But Benson and Stangroom don't really have religion in general in mind – there's one in particular they're after. True, a few pages deal out blame to the Christian, Jewish and Hindu deities for the misogynistic activities of some of their more extreme devotees. For all the time this book spends excoriating the backward, sexist and barbaric practices it associates with Islam, however, it's clear that the question really exercising the authors is "Does Allah Hate Women?" Not that they need have bothered with the interrogative, as they take no serious account of any arguments that might lead to the answer "no".
This is a shame as, amid the torrents of invective, they allude to many matters worthy of calm examination, such as the Prophet Muhammad's marriage to his favourite wife, Aisha, when she was only nine. It is not enough to say, argue the authors, that similarly youthful females were married off in Europe at the time, because the Prophet's life is considered to be an example for Muslims today. This could have been the starting point for a thoughtful discussion about textual literalism and modernity. Instead, Benson and Stangroom attempt to trash the reputation of Karen Armstrong, a respected religious scholar who believes that "the emancipation of women was a project dear to the Prophet's heart" and quote, without qualification or disapproval, the view of an American Baptist leader that Muhammad's marriage means that the Prophet was a "demon-possessed paedophile".
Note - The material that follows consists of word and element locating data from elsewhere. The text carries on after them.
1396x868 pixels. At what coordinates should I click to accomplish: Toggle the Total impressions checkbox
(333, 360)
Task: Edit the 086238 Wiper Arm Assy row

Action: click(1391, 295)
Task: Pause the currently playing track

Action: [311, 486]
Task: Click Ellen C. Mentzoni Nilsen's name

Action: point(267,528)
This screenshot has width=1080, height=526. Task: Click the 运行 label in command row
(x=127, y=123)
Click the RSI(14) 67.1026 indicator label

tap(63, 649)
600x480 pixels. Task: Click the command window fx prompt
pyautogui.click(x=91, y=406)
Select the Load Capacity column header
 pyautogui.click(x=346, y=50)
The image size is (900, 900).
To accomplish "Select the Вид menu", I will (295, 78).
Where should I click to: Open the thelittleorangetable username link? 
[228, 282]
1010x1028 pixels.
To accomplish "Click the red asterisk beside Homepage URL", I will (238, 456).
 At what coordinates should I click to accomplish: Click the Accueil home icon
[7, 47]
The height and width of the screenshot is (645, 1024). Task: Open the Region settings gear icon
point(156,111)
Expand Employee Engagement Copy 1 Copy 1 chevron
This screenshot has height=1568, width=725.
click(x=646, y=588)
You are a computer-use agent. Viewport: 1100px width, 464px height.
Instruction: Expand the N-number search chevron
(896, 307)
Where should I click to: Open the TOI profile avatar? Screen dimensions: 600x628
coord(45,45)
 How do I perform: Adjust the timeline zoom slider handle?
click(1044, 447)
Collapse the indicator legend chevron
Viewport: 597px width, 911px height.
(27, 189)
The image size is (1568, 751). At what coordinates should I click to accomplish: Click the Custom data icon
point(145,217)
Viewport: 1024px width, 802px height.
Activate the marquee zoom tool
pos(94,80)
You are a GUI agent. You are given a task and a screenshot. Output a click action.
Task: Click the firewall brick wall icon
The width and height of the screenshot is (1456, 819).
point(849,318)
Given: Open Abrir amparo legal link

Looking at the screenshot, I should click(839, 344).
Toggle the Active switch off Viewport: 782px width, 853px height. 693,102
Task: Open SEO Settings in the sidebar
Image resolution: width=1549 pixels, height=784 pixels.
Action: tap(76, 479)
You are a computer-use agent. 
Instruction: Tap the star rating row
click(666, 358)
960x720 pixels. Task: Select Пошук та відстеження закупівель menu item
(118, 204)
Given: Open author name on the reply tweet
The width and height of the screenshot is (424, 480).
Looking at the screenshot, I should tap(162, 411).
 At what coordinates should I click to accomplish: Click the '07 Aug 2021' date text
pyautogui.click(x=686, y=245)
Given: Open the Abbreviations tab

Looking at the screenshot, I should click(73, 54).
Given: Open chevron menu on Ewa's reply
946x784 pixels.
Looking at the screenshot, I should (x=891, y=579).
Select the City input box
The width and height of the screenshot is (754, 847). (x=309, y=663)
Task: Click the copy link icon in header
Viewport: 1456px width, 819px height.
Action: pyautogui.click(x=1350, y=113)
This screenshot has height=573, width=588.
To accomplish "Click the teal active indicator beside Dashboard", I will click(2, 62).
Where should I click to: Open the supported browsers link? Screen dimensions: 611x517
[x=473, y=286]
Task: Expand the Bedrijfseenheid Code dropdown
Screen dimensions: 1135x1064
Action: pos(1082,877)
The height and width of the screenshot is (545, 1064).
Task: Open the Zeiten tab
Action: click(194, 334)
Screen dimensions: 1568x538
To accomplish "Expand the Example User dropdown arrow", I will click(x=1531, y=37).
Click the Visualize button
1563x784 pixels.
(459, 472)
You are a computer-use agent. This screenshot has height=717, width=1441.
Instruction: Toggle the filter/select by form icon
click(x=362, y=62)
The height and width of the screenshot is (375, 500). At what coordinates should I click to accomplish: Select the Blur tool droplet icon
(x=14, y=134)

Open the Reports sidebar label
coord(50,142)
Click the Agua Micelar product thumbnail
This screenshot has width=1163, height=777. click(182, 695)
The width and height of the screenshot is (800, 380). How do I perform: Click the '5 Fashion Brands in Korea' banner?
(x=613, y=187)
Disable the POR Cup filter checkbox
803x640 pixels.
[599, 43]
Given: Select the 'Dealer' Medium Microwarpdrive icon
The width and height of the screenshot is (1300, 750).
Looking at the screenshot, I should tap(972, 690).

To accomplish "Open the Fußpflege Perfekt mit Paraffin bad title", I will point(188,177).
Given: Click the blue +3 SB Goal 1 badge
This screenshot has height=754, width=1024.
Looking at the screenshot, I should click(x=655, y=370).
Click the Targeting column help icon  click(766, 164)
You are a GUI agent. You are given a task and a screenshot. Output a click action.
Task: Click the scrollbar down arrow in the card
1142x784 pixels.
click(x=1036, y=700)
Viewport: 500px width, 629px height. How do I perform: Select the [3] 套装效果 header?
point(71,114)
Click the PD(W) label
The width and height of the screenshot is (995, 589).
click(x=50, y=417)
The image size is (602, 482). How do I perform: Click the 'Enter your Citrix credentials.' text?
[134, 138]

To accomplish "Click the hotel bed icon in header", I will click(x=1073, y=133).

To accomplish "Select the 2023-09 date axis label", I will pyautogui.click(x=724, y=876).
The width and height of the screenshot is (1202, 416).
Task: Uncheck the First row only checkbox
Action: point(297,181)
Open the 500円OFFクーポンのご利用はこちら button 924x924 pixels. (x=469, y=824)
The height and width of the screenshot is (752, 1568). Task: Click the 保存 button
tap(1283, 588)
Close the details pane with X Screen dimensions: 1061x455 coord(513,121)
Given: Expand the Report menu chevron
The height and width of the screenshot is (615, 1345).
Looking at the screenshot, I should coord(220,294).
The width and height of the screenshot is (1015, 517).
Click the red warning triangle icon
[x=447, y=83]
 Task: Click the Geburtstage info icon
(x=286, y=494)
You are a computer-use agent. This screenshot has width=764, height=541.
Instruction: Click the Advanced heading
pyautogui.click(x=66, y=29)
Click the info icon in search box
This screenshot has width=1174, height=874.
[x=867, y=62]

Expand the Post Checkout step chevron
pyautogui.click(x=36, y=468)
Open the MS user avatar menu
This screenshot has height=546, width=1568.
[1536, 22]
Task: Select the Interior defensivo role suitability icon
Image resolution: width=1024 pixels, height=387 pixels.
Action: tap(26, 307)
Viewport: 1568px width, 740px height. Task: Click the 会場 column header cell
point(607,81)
This is inflammatory in the extreme. But that appears to be the point. Self-proclaimed champions of the secular right to challenge and insult others' beliefs, Benson and Stangroom show no desire to go beyond name-calling and distortion. They happily quote a reporter who refers to the abaya as "an all-enveloping black cloak that turns the women of the Gulf into mournful ghosts", but fail to add that this quote concerned Saudi Arabia specifically. (Professional women in Abu Dhabi and Qatar might be surprised to find themselves so described.) There is no mention, naturally, of the women who have led Muslim nations, from Benazir Bhutto in Pakistan to Sheikh Hasina of Bangladesh, and Megawati Sukarnoputri of Indonesia who, despite her sex, still became president of the world's most populous Muslim country. It is not convenient for them to acknowledge that there are swathes of the Muslim world where women routinely go without the hijab, let alone any further covering, serve as government ministers, run businesses and NGOs, and often lead lives as liberated as their sisters in the West. It suits the authors' purpose to declare that religion "turns reformers and challengers into enemies of God", and to pretend that there is simply no debate about how ancient religions should deal with change.
They cherrypick their evidence because they are as fundamentalist about their atheist liberalism as are the religious hardliners and primitivists they condemn. This book serves only to reinforce the prejudices of those who can attribute no good to any religion nor concede that every faith contains multitudes of moderates as well as conservative extremists. Fans of Richard Dawkins will love it.